Sono non senese. E sono contradaiola. Una contraddizione in termini? Probabilmente sì, ma le Contrade sono talmente incredibili che siamo in tanti.
Condivido pienamente: il Palio è un serbatoio di folklore e cultura materiale immenso, su cui esistono fior di studi etnografici. Un buon punto di partenza potrebbe essere un Museo del Palio serio, allestito e ideato come i migliori musei etnografici (ne esistono di bellissimo), e studiato da architetti possibilmente contradaioli con la consulenza di antropologi e studiosi di tradizioni popolari. E poi si, spieghiamo il Palio… ma spieghiamone sopratutto le tradizione, la cultura materiale, i significati antropologici, il folklore. Sono appassionata di tradizioni popolari (da autodidatta) e perciò comprendo bene sia l’assoluta unicità del Palio, sia gli aspetti comuni ad altre realtà, come ad esempio le sorprendenti somiglianze, a livello del sistema sociale “Contrada” e per il relativo senso di appartenenza, con un’altra Festa altrettanto viva, autentica e sentita: i Ceri di Gubbio. Spieghiamo che le Contrade non vivono solo in funzione dal Palio, ma sono associazioni di mutuo soccorso, centri sociali, associazioni sportive dilettantistiche, hanno cori e compagnie teatrali, e organizzano mostre e conferenze culturali. Affrontano perfino il tema della sostenibilità e del “chilometro zero”, come si sta facendo nella Selva con l’orto di Contrada!!! E’ vero, spiegarlo non è farlo capire in modo autentico… ma ci si può provare…
Condivido tutto. E leggerlo ha fatto accrescere in me il desiderio forte di capire (e partecipare) ancora meglio la (alla) vostra Festa. Non sono di Siena, ma vi abito da ormai 5 anni e vi ho lavorato quasi 20 anni fa, quando incontrai, proprio sul lavoro, una persona speciale – contradaiola dell’Oca – che mi ha acceso la passione parlandomi della contrada prima che della corsa nella Conca. Poi, una volta tornato, un’altra persona, una contradaiola verace (Valdimontone) ha avuto la pazienza, dettata dalla sua fortissima passione – di parlarmi ancora della vita di contrada, di rispondere alle mie domande, che potevano magari suonare quasi blasfeme. Comprendo benissimo quanto dici, e ricordo le decine di “ma tu che vuoi capire, non sei di Siena” che era la risposta tipica alle mie curiosità e chiudevano ogni possibilità di accesso ad un mondo difeso gelosamente (da cosa poi?). Solo queste due persone, di cui ho grandissima stima hanno risposto alle mie prime domande. Per molte altre curiosità ho cercato di trovare risposte leggendo libri sulla storia della città e delle contrade e seguendo alcuni blog. In onore alla seconda persona che mi ha assecondato in questa mia giovane passione, mi considero un montonaiolo e presto andrò in contrada a prendere il mio fazzoletto e chiederò a Letizia di farmici il nodo! Aspetto con trepidazione il Palio d’Agosto, che intendo vivermi pienamente andando in Piazza per ogni occasione e frequentando le lastre in quei giorni.

**Descrizione del compito**
Prosegui il testo qui sopra sulle Contrade e sul Palio di Siena, riprendendo subito dopo la sua ultima frase.

**Dati forniti**
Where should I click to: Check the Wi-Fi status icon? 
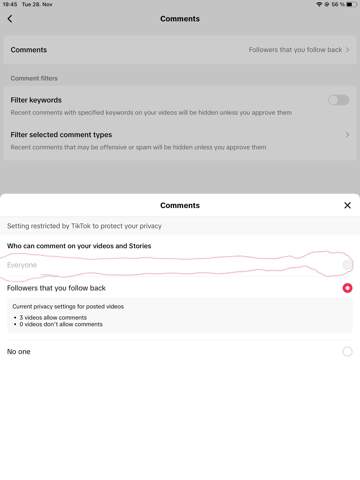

**Svolgimento**
Panem et circenses. Detto da un senese.
La mia prima “venuta” a Siena per il Palio è datata 1980 e da allora, almeno ad agosto, un passaggio, più o meno veloce, l’ho sempre fatto! Mi sono avvicinato in punta di piedi, conscio di entrare a “casa” di altri, per capire e assorbire la vera natura del Palio e della vita di Contrada. In questi anni tante cose son cambiate anche a Siena, ma, come illustri egregiamente nel tuo post, sopratutto la comunicazione di “massa” che i nuovi media ed i social network in particolare hanno messo in campo. Per me ora la vera sfida per il Consorzio della tutela del Palio sarà nel saper raccontare cos’è essere contradaiolo, cos’è la Contrada, come un senese ( e permettetemelo un amante del Palio di Siena non senese) vive il Palio. La tutela del Palio deve assolutamente farsi carico di questo, dare una fonte ufficiale e non lasciare solo ai commentatori “improvvisati” dei new media raccontare questa magnifica storia.
Ciao,
ho letto e apprezzato tantissimo l’articolo, credo che tu abbia perfettamente ragione, non mi posso soffermare a lungo, ma sono convinto che la questione, partendo da questo presupposto, debba essere portata a ben più alti livelli.
grazie!
Giulio
Bellissima riflessione; a margine di tutto ciò che viene gettato in pasto ai nostri detrattori, con commenti poco meno che da bar che generalmente si leggono ovunque sui social, questa è una disamina completa e puntuale di ciò che è il Palio oggi, nell’era di Facebook o di Twitter dentro i quali, in poche righe, si cerca di dare un senso a ciò che abbisognerebbe di mille pagine di un libro.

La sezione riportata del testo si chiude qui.